By Dennis Crouch
Caraco Pharmaceutical Laboratories, Ltd. v. Novo Nordisk A/S, (Supreme Court 2012)
This decision only slightly shifts balance of power in the pharmaceutical industry away from patentees toward generic manufacturers. The case may serve as a good example a complex issue that the Supreme Court appears to understand and deal with in a nuanced fashion.
The FDA maintains a listing of approved drug treatments and any patents that cover the treatment. The listing – known as the Orange Book – is essentially managed by the individual patentee-manufacturers who regularly provide the FDA with updated information of new listings and de-listings. Patentees receive a number of benefits from listing patents in the Orange Book, including constructive standing to sue based upon a generic company's filing of an abbreviated new drug agreement (ANDA) as well as an up-to-30-month stay of FDA approval of any generic versions.

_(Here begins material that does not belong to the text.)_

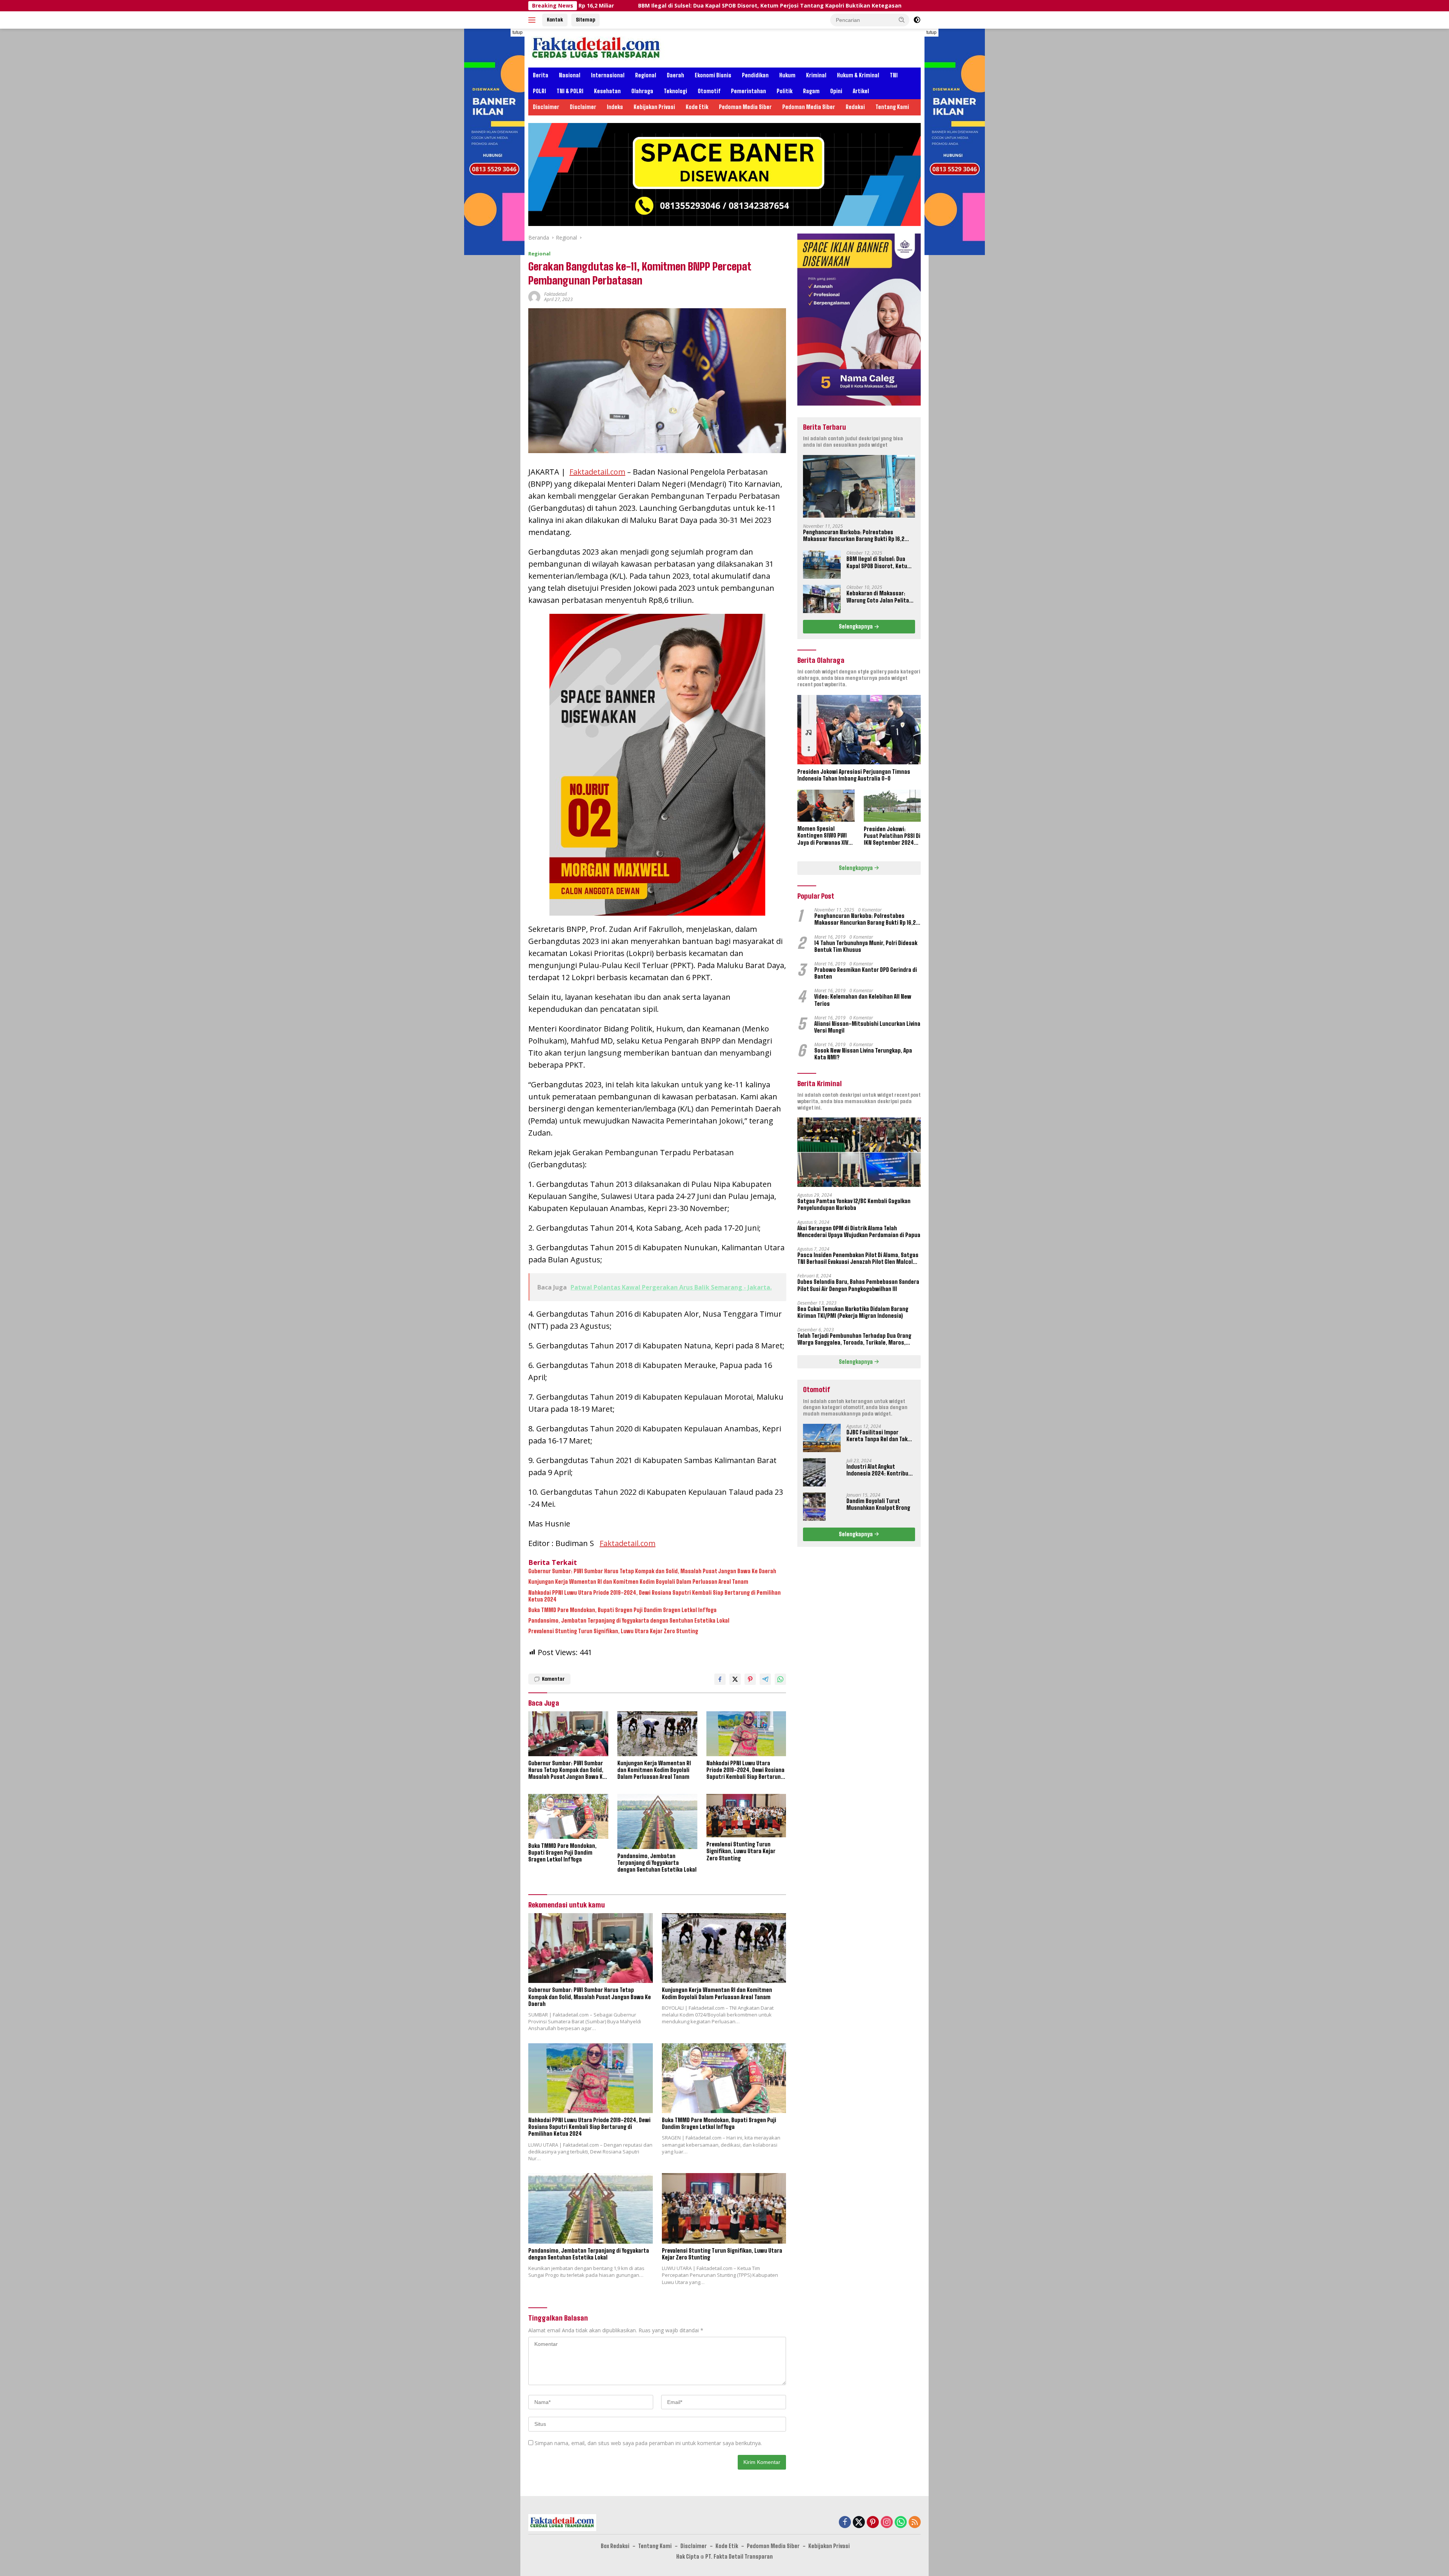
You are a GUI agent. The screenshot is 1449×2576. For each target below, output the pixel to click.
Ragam (811, 91)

Although the diabetes drug repaglinide has three FDA approved uses, Novo's listed patent covers only one of those methods of use. Relying upon that limitation of coverage, Caraco filed an ANDA application requesting permission to sell the drug for the other two uses but carving out the patented use from its application. Novo then changed its Orange Book listing to indicate that its patent actually covered all three approved uses.

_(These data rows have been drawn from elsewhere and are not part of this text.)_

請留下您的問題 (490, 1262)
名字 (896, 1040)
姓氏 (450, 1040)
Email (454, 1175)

In the ensuing litigation, Caraco filed a counterclaim seeking an order to force Novo to amend its use-code listings. The Federal Circuit, however refused to allow the counterclaim.

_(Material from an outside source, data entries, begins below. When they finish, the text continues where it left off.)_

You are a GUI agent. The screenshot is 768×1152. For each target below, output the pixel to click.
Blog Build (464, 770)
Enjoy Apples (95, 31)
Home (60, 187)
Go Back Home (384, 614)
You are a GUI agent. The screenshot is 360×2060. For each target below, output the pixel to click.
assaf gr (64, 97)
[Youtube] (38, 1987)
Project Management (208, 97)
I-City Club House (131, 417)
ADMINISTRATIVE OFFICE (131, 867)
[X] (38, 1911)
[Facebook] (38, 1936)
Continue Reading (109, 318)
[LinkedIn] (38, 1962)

In a unanimous decision penned by Justice Kagen, the Supreme Court has reversed, holding that a generic drug manufacturer may employ the counterclaim provision of the Hatch-Waxman Act to force correction of a use code that inaccurately describes the brand's patent as covering a particular method of using a drug.
The Federal Circuit had given the statute a highly technical reading – noting that such a counterclaim for correction was only available if "the patent does not claim … an approved method of using the drug." 21 U. S. C. §355(j)(5)(C)(ii)(I). Since the patent did cover one approved method, the appellate panel majority reasoned that there was no standing to correct the two incorrect listings.
The Supreme Court rejected that analysis as counter to the context surrounding the provision in the law.
The statutory counterclaim we have considered enables courts to resolve patent disputes so that the FDA canfulfill its statutory duty to approve generic drugs that do not infringe patent rights. The text and context of the provision demonstrate that a generic company can employthe counterclaim to challenge a brand's overbroad use code. We accordingly hold that Caraco may bring a counterclaim seeking to "correct" Novo's use code "on the ground that" the '358 patent "does not claim . . . an approved method of using the drug"—indeed, does not claim two.
Justice Sotomayor penned a short concurring opinion calling for further reform to the statute and within the FDA to better ensure that generic drugs can become quickly available for uses that are not covered by any valid patent. The concurring opinion calls the agency to task for failing to exercise its authority in regulating listings in the Orange Book.